Wireless keeps rejecting password (broadcom)

On 11/19/2010 06:36 AM, tekos wrote:
>
> I made a test…I installed default kernel also and booted (I was using
> desktop kernel)…Wireless works fine…So could it be a kernel or a
> driver problem?

I am sounding like a broken recording and repeating myself, but an out-of-kernel
driver MUST be built for EXACTLY the kernel in which it is trying to be loaded.
Thus, 2.6.3X.Y.ZZZZ-default IS NOT THE SAME AS 2.6.3X.Y.ZZZZ-desktop. That is
likely what happened to you, and would have been seen in the dmesg output. It is
not a bug, but a defensive mechanism established by the kernel developers. In
the 2.4 kernels, this rule is not enforced and a lot of time was wasted trying
to debug the cases where a driver module was being forced into a kernel to which
it did not apply.

Hi lwfinger,

I don’t undertsand what you are implying here. Do you mean that installing the default kernel was not a good solution?

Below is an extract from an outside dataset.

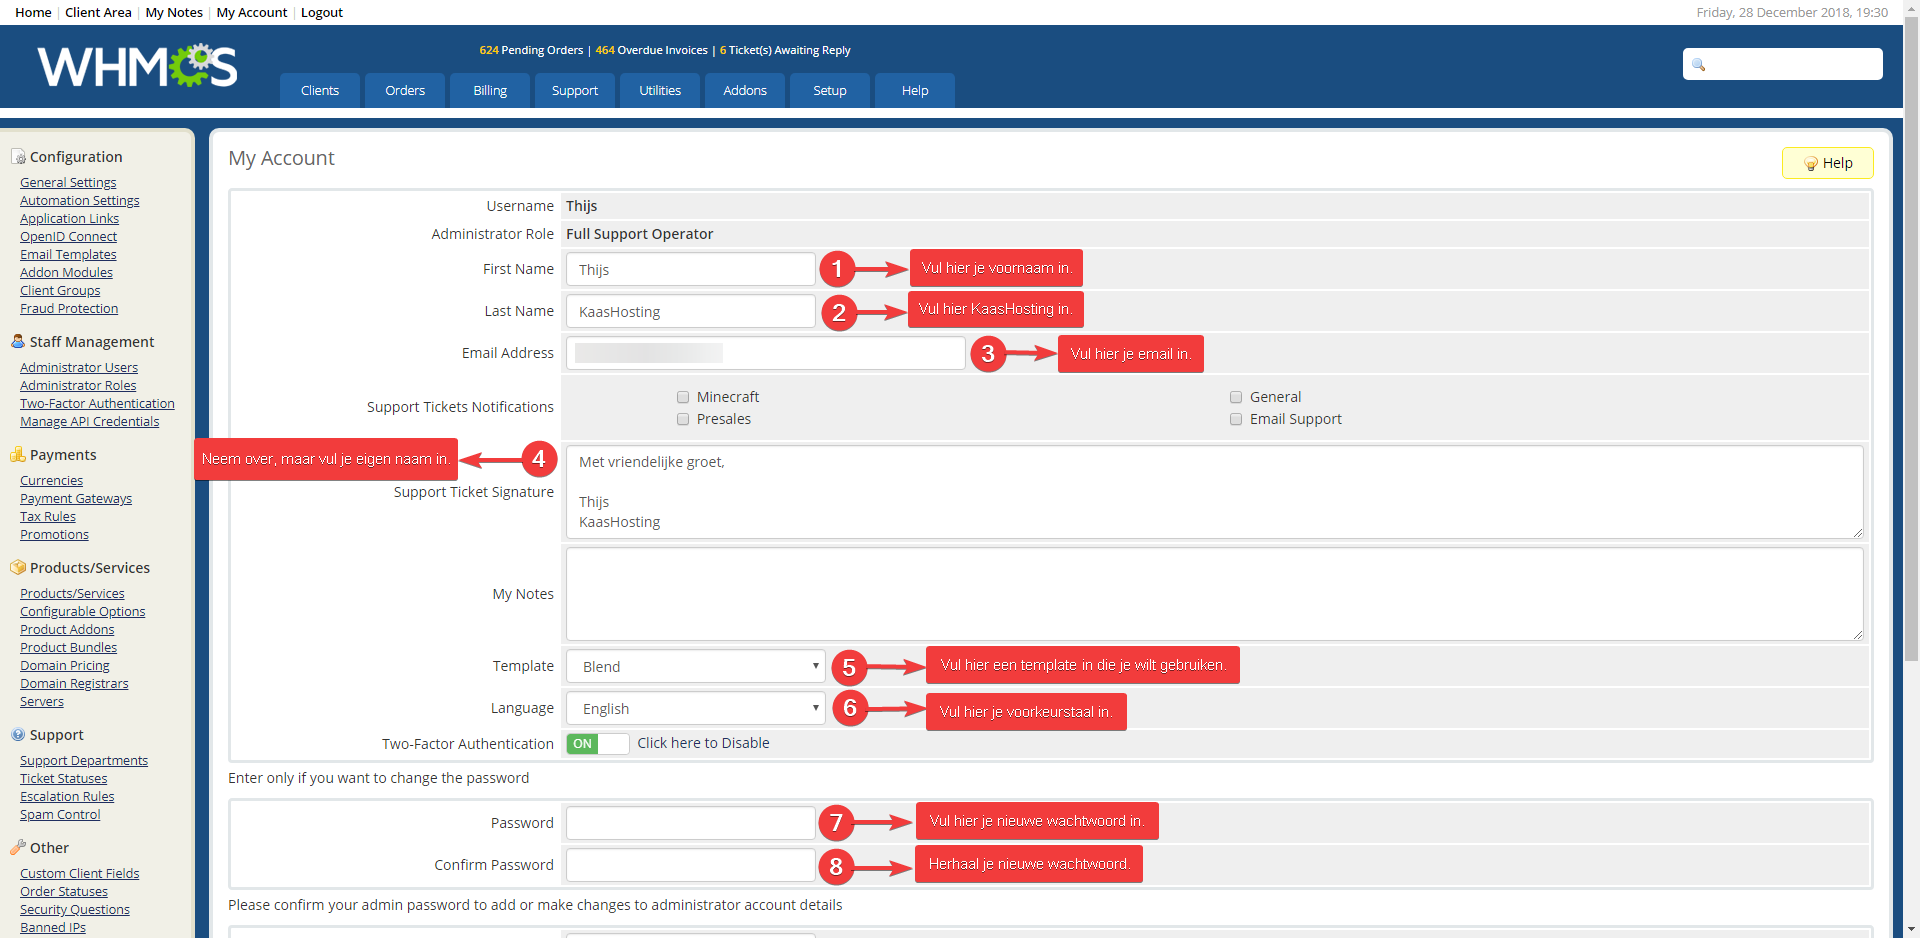Open the Template dropdown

If it’s not a bug, how one knows that it is a defensive mechanism. unless you are close to the kernel developpment, nobody knows that.

On 11/19/2010 11:06 AM, DaaX wrote:
>
> Hi lwfinger,
>
> I don’t undertsand what you are implying here. Do you mean that
> installing the default kernel was not a good solution?

No, it was a good solution because the extenal driver you installed was built
for the default kernel, but there was not one for desktop, or you downloaded the
wrong package.

> If it’s not a bug, how one knows that it is a defensive mechanism.
> unless you are close to the kernel developpment, nobody knows that.

I have stated many, many times that an out-of-kernel driver MUST be built the
the EXACT kernel you are running. Even the version of gcc used must be the same.
As to hiding the fact that a driver is not loading, it is prominently displayed
in the output of the dmesg command.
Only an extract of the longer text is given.